### Your tasks
1. According to the passage on actor out-degree, what share of the remaining actors does actor #10 send ties to?
2. For each statement, say whether it agrees with the passage on actor out-degree, and quote the words that decide it.
(a) Actor #5 sends ties to every one of the remaining actors.
(b) Actors #6, #7, and #9 send information to only three other actors.
(c) Actors with medium levels of ties show less variability than those with very few or very many out-ties.
3. Carry on writing the passage on actor out-degree from the point where it stops.

We can see that actor #5 sends ties to all but one of the remaining actors; actors #6, #7, and #9 send information to only three other actors. Actors #2, #3, #5, and #8 are similar in being sources of information for large portions of the network; actors #1, #6, #7 and #9 are similar in not being sources of information. We might predict that the first set of organizations will have specialized divisions for public relations, the latter set might not. Actors in the first set have a higher potential to be influential; actors in the latter set have lower potential to be influential; actors in "the middle" will be influential if they are connected to the "right" other actors, otherwise, they might have very little influence. So, there is variation in the roles that these organizations play as sources of information. We can norm this information (so we can compare it to other networks of different sizes, by expressing the out-degree of each point as a proportion of the number of elements in the row; that is, calculating the mean). Actor #10, for example, sends ties to \(56\%\) of the remaining actors. This is a figure we can compare across networks of different sizes.

Another way of thinking about each actor as a source of information is to look at the row-wise variance or standard deviation. We note that actors with very few out-ties, or very many out-ties, have less variability than those with medium levels of ties. This tells us something: those actors with ties to almost everyone else, or with ties to almost no-one else are more "predictable" in their behavior toward any given other actor than those with intermediate numbers of ties. In a sense, actors with many ties (at the center of a network) and actors at the periphery of a network (few ties) have patterns of behavior that are more constrained and predictable. Actors with only some ties can vary more in their behavior, depending on to whom they are connected.

### Dataset extract

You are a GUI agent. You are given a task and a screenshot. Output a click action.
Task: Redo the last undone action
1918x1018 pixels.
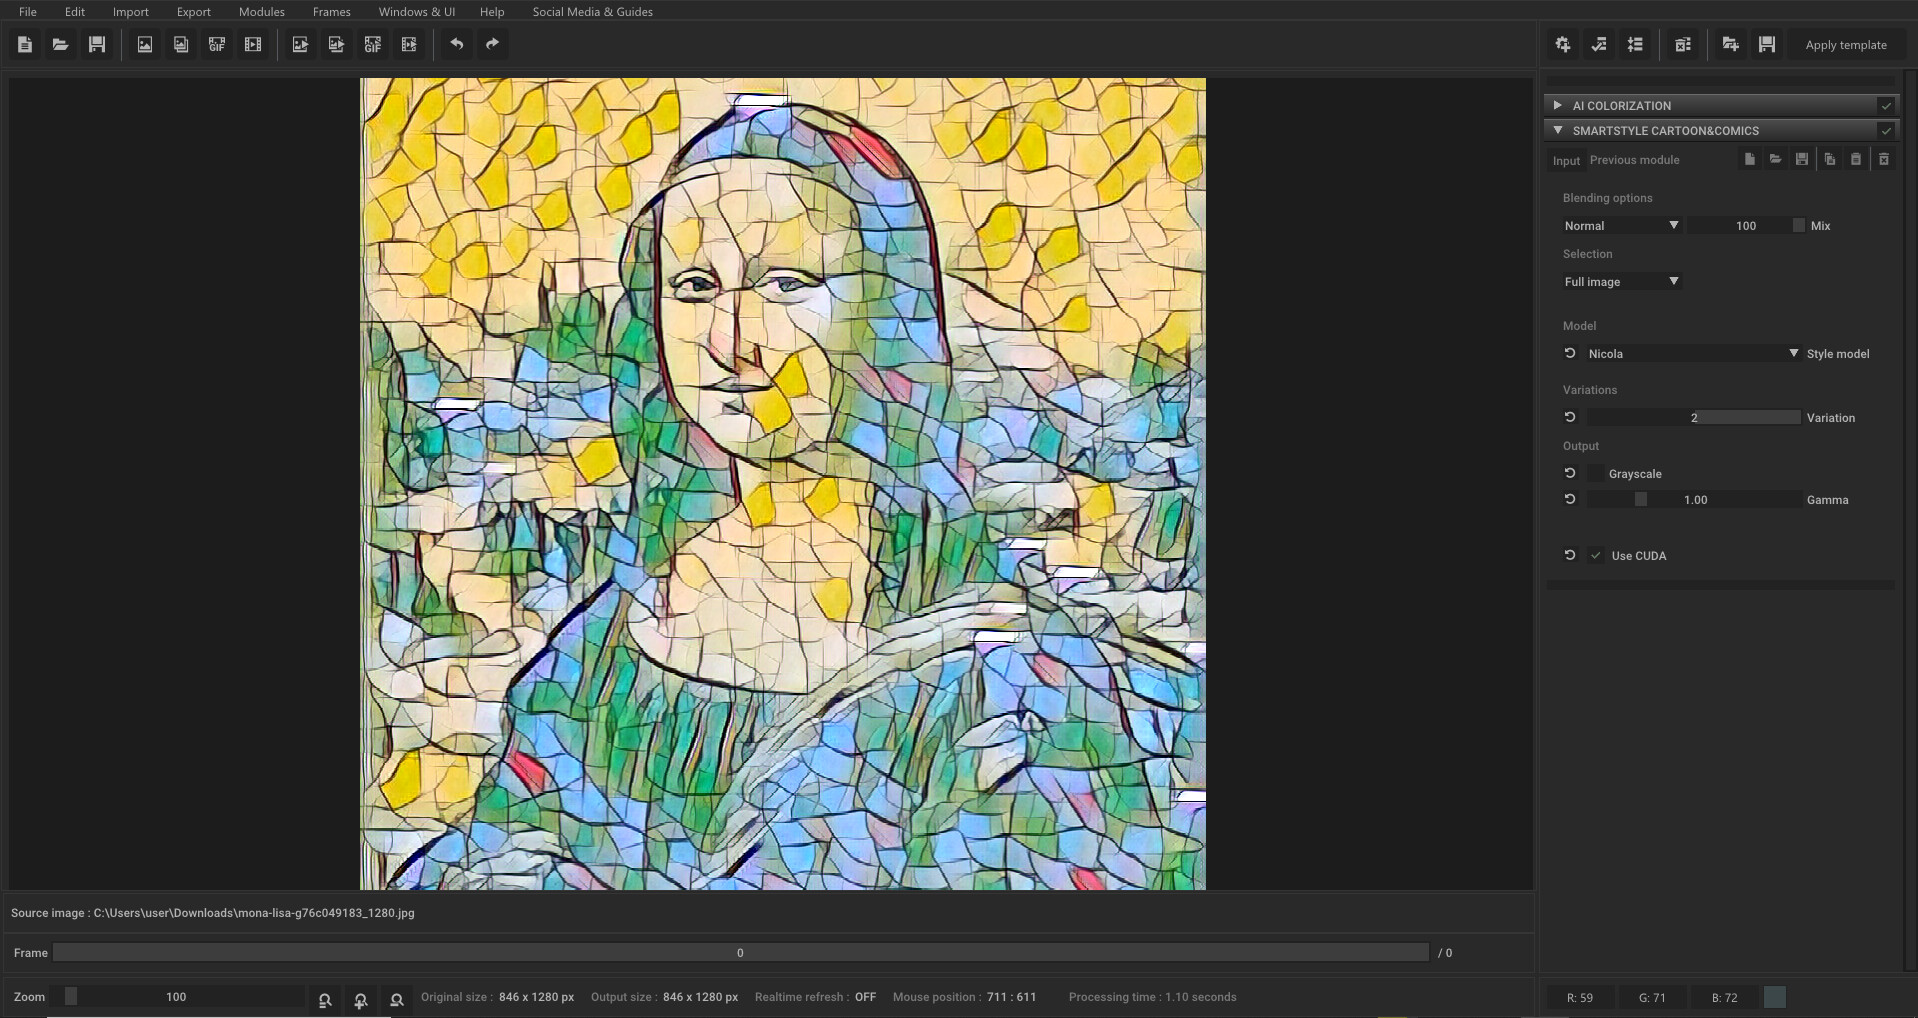(491, 44)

### Answer list
1. Actor #10 sends ties to 56% of the remaining actors.

2.
(a) No: "actor #5 sends ties to all but one of the remaining actors"
(b) Yes: "actors #6, #7, and #9 send information to only three other actors"
(c) No: "actors with very few out-ties, or very many out-ties, have less variability than those with medium levels of ties"

3.
If we were examining a valued relation instead of a binary one, the meaning of the "sum", "mean", and "standard deviation" of actors' out-degree would differ. If the values of the relations are all positive and reflect the strength or probability of a tie between nodes, these statistics would have the easy interpretations as the sum of the strengths, the average strength, and variation in strength.

It's useful to examine the statistics for in-degree, as well (look at the data column-wise). Now, we are looking at the actors as "sinks" or receivers of information. The sum of each column in the adjacency matrix is the *in-degree of the point*. That is, how many other actors send information or ties to the one we are focusing on. Actors that receive information from many sources may be prestigious (other actors want to be known by the actor, so they send information). Actors that receive information from many sources may also be more powerful - to the extent that "knowledge is power". But, actors that receive a lot of information could also suffer from "information overload" or "noise and interference" due to contradictory messages from different sources.

Here are the results of *Tools>Univariate Stats* when we select "column" instead of "row".

*Figure 7.5:** In-degree statistics for Knoke information exchange*

Looking at the means, we see that there is a lot of variation in information receiving - more than for information sending. We see that actors #2, #5, and #7 are very high. #2 and #5 are also high in sending information - so perhaps they act as "communicators" and "facilitators" in the system. Actor #7 receives a lot of information, but does not send a lot. Actor #7, as it turns out, is an "information sink" - it collects facts, but it does not create them (at least we hope so, since actor #7 is a newspaper). Actors #6, #8, and #10 appear to be "out of the loop" - that is, they do not receive information from many sources directly. Actor #6 also does not send much information - so #6 appears to be something of an "isolate". Actors #8 and #10 send relatively more information than they receive. One might suggest that they are "outsiders" who are attempting to be influential, but may be "clueless".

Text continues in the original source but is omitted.